Kemudian Pak Ahok mentranfer ke rekening Pak Wahyu sebesar 150 juta sebagai tanda jadi berikut mengirim foto KTP dirinya serta istrinya. Pak Wahyu pun puas dan merasa senang dengan kesepakatan ini. Pak Ahok tidak merasa khawatir karena Pak Wahyu adalah salah satu lurah di daerah sini, sehingga kredibilitasnya tidak perlu di ragukan dan sangat bisa di percaya.

Kemudian Pak Ahok mohon diri karena ada urusan lain. Saat sedang menyalakan mobil, ponselnya bergetar-getar, setelah melihat nama penelepon, Pak Ahok mengangkatnya.

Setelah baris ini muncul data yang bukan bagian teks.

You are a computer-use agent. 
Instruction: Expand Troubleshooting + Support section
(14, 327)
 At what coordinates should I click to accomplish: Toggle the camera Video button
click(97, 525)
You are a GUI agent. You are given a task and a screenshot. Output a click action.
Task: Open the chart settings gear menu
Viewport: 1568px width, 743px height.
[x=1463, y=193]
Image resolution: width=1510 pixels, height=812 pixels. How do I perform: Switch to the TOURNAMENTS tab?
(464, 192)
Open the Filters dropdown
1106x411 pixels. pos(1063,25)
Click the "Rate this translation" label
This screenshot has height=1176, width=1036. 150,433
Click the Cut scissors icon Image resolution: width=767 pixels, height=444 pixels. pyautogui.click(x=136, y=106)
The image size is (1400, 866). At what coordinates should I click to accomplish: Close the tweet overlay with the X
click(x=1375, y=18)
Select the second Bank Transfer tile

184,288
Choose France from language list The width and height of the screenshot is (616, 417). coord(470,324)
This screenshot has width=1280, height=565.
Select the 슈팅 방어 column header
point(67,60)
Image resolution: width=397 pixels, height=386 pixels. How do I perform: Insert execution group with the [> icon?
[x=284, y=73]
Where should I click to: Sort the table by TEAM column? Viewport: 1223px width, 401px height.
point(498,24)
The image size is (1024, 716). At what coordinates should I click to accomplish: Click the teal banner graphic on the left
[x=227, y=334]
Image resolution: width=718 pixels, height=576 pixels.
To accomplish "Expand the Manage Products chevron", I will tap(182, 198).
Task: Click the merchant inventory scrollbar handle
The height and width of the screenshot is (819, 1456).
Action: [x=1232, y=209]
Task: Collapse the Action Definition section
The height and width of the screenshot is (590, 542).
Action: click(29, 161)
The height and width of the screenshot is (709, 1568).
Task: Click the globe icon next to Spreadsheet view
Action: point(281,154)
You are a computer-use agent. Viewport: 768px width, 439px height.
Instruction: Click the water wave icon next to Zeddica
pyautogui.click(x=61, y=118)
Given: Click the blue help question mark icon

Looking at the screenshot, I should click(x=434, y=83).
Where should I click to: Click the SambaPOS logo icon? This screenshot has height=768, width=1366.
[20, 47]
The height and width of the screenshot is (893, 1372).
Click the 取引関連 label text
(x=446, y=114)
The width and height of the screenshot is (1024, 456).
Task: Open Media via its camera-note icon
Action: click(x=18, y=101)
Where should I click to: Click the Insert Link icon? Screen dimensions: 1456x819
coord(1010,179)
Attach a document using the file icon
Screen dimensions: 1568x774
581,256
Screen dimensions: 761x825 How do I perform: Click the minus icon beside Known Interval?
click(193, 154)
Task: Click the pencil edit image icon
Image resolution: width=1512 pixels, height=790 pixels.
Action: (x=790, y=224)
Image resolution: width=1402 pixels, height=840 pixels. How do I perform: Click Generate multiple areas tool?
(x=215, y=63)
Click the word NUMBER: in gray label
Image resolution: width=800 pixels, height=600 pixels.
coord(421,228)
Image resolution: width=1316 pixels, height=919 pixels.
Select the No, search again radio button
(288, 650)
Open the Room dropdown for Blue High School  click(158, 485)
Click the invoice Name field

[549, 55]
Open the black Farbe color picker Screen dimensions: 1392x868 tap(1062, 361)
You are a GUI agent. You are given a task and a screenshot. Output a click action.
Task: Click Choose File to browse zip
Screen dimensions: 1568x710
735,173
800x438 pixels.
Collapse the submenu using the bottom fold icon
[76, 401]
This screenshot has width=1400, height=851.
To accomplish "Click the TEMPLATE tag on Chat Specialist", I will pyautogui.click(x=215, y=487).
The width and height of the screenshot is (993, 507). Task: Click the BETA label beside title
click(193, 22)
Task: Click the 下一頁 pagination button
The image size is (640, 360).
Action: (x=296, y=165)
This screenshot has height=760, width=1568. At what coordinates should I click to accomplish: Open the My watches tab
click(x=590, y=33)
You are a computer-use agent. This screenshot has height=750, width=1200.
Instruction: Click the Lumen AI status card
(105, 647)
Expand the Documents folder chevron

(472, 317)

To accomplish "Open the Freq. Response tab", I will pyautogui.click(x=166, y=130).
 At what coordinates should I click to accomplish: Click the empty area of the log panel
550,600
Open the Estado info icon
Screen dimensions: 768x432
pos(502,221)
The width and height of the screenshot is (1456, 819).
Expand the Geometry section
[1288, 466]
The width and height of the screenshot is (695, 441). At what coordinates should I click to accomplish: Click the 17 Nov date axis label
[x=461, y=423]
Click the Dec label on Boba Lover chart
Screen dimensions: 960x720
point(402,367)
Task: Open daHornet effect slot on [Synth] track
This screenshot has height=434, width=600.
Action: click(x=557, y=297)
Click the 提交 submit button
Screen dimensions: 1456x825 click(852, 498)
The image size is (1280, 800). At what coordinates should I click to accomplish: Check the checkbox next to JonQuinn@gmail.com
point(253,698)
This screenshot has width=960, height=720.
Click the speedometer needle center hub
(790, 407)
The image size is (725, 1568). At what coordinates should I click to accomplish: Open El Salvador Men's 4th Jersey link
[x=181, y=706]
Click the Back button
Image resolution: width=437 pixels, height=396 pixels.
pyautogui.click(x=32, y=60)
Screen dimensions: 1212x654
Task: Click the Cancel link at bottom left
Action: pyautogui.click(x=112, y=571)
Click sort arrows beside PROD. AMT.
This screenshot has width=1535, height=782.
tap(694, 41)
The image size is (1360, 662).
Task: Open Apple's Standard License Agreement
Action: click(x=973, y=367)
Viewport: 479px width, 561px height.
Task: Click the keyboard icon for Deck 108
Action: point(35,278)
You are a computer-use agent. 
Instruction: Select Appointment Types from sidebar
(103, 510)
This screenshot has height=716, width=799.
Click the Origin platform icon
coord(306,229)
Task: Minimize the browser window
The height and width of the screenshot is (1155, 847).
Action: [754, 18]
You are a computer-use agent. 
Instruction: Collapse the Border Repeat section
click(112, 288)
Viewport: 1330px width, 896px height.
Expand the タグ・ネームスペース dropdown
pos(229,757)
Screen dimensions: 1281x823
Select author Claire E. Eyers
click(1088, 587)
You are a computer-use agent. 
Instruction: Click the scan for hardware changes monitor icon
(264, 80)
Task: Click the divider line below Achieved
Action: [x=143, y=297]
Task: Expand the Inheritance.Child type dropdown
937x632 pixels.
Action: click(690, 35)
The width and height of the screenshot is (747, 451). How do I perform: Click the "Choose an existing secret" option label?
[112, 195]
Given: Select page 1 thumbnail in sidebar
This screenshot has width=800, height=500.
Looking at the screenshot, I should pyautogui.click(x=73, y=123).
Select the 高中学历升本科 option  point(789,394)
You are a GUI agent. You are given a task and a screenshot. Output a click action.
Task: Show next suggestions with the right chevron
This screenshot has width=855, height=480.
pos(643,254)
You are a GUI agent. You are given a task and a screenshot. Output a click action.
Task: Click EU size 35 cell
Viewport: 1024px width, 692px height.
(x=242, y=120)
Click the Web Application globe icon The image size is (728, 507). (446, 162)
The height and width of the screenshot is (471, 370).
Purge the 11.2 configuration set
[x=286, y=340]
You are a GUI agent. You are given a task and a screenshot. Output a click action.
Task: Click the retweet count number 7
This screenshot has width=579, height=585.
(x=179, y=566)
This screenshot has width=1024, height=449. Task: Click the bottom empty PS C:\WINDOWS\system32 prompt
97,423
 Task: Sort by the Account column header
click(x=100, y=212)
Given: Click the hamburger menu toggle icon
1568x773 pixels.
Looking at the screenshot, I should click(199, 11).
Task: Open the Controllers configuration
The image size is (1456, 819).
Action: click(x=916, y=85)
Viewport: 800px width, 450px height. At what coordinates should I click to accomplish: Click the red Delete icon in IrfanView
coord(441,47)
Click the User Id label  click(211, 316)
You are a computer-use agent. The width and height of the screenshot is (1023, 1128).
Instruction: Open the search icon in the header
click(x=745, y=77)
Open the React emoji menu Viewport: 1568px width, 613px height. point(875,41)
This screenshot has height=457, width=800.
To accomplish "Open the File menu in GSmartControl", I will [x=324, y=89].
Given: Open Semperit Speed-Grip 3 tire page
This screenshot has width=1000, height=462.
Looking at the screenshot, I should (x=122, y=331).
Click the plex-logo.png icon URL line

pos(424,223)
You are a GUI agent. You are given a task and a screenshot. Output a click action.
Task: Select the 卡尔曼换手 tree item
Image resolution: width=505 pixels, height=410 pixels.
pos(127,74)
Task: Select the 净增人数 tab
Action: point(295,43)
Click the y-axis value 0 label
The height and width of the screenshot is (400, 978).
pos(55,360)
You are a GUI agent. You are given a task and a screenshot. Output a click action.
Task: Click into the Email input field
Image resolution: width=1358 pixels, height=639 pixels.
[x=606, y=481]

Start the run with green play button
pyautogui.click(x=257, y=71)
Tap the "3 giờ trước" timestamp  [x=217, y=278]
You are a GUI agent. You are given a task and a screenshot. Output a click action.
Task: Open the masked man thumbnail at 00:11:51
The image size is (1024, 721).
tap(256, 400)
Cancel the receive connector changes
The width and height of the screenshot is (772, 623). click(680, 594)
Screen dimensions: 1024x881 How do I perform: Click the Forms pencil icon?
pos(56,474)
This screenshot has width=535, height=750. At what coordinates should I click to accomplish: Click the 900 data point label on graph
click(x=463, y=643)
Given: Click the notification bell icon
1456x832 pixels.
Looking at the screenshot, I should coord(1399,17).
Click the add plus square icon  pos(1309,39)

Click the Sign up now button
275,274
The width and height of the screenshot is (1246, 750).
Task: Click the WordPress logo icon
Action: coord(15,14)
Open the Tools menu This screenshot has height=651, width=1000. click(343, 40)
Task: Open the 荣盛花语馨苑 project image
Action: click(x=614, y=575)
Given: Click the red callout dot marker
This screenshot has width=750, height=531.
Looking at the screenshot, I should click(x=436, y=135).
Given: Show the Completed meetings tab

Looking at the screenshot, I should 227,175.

“Selamat sore Mas Axel. Sudah sampai bandara Mas?”

“Sudah. Gimana urusan Bang?”

“Lancar mas, lancar, sudah deal, besok serah terima kuncinya.”

“Hahah beres. Nanti parkir mobilnya dulu saja bang, gue tunggu di Starfuck.”

“Baik Mas, saya sekarang otw ke bandara. 30 menit.”

“Seep.”

Ahok segera melajukan mobilnya menuju Bandara Kota RRR, menjemput sang majikan kecil yang baru saja sampai dari Kota Surabaya. Sesampai di parkiran Bandara Kota RRR yang lumayan padat karena ini weekend, Ahok segera menuju di Starfuck yang ada di dekat pintu terminal kedatangan. Ia melihat Axel sedang ngobrol dengan cewek cantik. Ahok agak segan mendekat tapi Axel melihat kedatangan Ahok dan memanggilnya,

“Sini bang!”

Ahok pun mendekat dan si cewek kemudian pergi menenteng koper. “Jangan lupa kontak-kontak yah.”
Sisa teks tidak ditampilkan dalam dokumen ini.